Eliminate “illicit” (non-government-approved) SALW, and you eliminate the most effectual barrier against genocide. Civilians with light arms cannot necessarily overthrow a well-entrenched and well-armed regime, but even the most powerful governments find it very difficult to perpetrate genocide against populations armed with firearms. Genocide victims can, at the least, make it likely that a few secret policemen may die every time another family is rounded up. The costs quickly become unacceptably high for a regime that needs the approval and cooperation of its secret police. The historical record is very clear about how very rare it is for genocide to be attempted—let alone succeed—against an armed populace. If every family on this planet owned a good-quality rifle, genocide itself would be on the path to extinction.

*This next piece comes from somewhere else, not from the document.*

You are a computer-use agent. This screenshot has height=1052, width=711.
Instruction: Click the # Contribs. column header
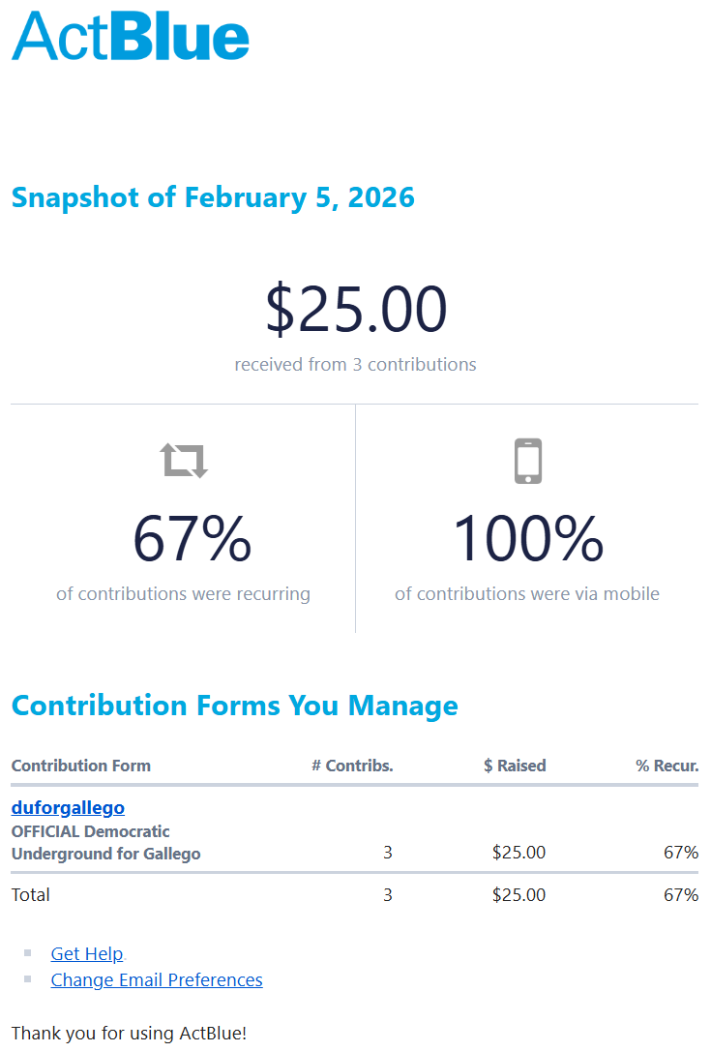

Diplomats at a disarmament conference would never say so out loud, but the fact is that most of Africa and Asia are under the “government” of murderous kleptocracies which lack popular consent, and whose political power
grows only from the barrel of a gun. To follow what Aaron Karp calls “the imperative of the gun” is to join a campaign to take power from the exploited and the oppressed, and to prevent regime changes for regimes which have no moral legitimacy.
The proper imperative for human rights advocates remains that of the greatest paragraph ever written. It is a “self-evident” truth “that all Men … are endowed by their Creator with certain unalienable Rights.” Because “to secure these Rights, Governments are instituted among Men, deriving their just powers from the Consent of the Governed … it is the Right of the People to alter or to abolish” governments which destroy rights. Thus, the non-consensual governments which comprise the solid majority of votes in the General Assembly of the United Nations are illegitimate. Rather than ensuring that these illicit governments have a monopoly on “licit” guns, the proper strategy for human rights advocates is to look for ways to remove illicit regimes in the long run, and, in the short run, to empower the victims of these regimes so as to reduce the scope of human rights violations, especially genocide. The oppressed people of the world have a right to keep and bear arms, for this right guarantees “the natural right of resistance and self preservation, when the sanctions of society and laws are found insufficient to restrain the violence of oppression.”